Lay out every line of the records below as a numbered list, leaving out the blank lines.

Collected data:

■ ■ ■ ■ ■ ■ ■

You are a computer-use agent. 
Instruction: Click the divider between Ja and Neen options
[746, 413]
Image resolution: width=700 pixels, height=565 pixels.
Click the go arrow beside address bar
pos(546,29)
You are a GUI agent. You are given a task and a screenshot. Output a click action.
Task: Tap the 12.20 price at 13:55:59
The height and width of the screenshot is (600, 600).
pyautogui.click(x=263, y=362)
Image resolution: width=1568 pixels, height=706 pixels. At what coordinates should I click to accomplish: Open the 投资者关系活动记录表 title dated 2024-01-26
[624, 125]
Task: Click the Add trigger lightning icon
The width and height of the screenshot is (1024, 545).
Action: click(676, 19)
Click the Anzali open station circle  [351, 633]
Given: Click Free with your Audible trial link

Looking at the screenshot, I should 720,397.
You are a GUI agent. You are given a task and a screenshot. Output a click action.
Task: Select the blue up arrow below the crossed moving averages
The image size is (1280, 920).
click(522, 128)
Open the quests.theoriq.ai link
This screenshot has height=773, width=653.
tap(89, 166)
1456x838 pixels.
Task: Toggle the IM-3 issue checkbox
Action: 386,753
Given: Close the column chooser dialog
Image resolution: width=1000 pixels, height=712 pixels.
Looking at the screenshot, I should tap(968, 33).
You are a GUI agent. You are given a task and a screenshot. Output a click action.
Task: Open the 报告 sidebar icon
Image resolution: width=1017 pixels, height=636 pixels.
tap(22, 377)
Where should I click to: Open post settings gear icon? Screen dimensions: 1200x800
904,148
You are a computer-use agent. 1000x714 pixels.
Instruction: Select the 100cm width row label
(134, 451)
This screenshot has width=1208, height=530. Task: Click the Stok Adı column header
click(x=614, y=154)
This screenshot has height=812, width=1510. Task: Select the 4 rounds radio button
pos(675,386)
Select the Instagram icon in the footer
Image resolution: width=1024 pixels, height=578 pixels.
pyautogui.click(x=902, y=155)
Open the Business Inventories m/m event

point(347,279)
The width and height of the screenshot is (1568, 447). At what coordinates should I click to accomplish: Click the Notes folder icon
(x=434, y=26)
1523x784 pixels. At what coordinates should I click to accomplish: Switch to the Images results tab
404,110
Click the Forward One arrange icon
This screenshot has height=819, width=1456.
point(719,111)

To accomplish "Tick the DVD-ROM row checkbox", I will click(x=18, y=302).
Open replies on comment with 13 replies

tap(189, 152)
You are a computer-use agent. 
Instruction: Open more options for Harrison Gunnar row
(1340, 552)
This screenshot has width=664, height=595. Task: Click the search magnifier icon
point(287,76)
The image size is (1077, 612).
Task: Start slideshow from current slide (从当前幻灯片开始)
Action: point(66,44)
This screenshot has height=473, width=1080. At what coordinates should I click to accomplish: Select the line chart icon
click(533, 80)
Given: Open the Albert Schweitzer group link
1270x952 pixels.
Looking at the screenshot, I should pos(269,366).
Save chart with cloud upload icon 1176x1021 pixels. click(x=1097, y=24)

■ ■ ■ ■ ■ ■ ■

#### FINISHED EXERCISE
1. You are a computer-use agent. 
2. Instruction: Click the divider between Ja and Neen options
3. [746, 413]
4. Image resolution: width=700 pixels, height=565 pixels.
5. Click the go arrow beside address bar
6. pos(546,29)
7. You are a GUI agent. You are given a task and a screenshot. Output a click action.
8. Task: Tap the 12.20 price at 13:55:59
9. The height and width of the screenshot is (600, 600).
10. pyautogui.click(x=263, y=362)
11. Image resolution: width=1568 pixels, height=706 pixels. At what coordinates should I click to accomplish: Open the 投资者关系活动记录表 title dated 2024-01-26
12. [624, 125]
13. Task: Click the Add trigger lightning icon
14. The width and height of the screenshot is (1024, 545).
15. Action: click(676, 19)
16. Click the Anzali open station circle  [351, 633]
17. Given: Click Free with your Audible trial link
18. Looking at the screenshot, I should 720,397.
19. You are a GUI agent. You are given a task and a screenshot. Output a click action.
20. Task: Select the blue up arrow below the crossed moving averages
21. The image size is (1280, 920).
22. click(522, 128)
23. Open the quests.theoriq.ai link
24. This screenshot has height=773, width=653.
25. tap(89, 166)
26. 1456x838 pixels.
27. Task: Toggle the IM-3 issue checkbox
28. Action: 386,753
29. Given: Close the column chooser dialog
30. Image resolution: width=1000 pixels, height=712 pixels.
31. Looking at the screenshot, I should tap(968, 33).
32. You are a GUI agent. You are given a task and a screenshot. Output a click action.
33. Task: Open the 报告 sidebar icon
34. Image resolution: width=1017 pixels, height=636 pixels.
35. tap(22, 377)
36. Where should I click to: Open post settings gear icon? Screen dimensions: 1200x800
37. 904,148
38. You are a computer-use agent. 1000x714 pixels.
39. Instruction: Select the 100cm width row label
40. (134, 451)
41. This screenshot has width=1208, height=530. Task: Click the Stok Adı column header
42. click(x=614, y=154)
43. This screenshot has height=812, width=1510. Task: Select the 4 rounds radio button
44. pos(675,386)
45. Select the Instagram icon in the footer
46. Image resolution: width=1024 pixels, height=578 pixels.
47. pyautogui.click(x=902, y=155)
48. Open the Business Inventories m/m event
49. point(347,279)
50. The width and height of the screenshot is (1568, 447). At what coordinates should I click to accomplish: Click the Notes folder icon
51. (x=434, y=26)
52. 1523x784 pixels. At what coordinates should I click to accomplish: Switch to the Images results tab
53. 404,110
54. Click the Forward One arrange icon
55. This screenshot has height=819, width=1456.
56. point(719,111)
57. To accomplish "Tick the DVD-ROM row checkbox", I will click(x=18, y=302).
58. Open replies on comment with 13 replies
59. tap(189, 152)
60. You are a computer-use agent. 
61. Instruction: Open more options for Harrison Gunnar row
62. (1340, 552)
63. This screenshot has width=664, height=595. Task: Click the search magnifier icon
64. point(287,76)
65. The image size is (1077, 612).
66. Task: Start slideshow from current slide (从当前幻灯片开始)
67. Action: point(66,44)
68. This screenshot has height=473, width=1080. At what coordinates should I click to accomplish: Select the line chart icon
69. click(533, 80)
70. Given: Open the Albert Schweitzer group link
71. 1270x952 pixels.
72. Looking at the screenshot, I should pos(269,366).
73. Save chart with cloud upload icon 1176x1021 pixels. click(x=1097, y=24)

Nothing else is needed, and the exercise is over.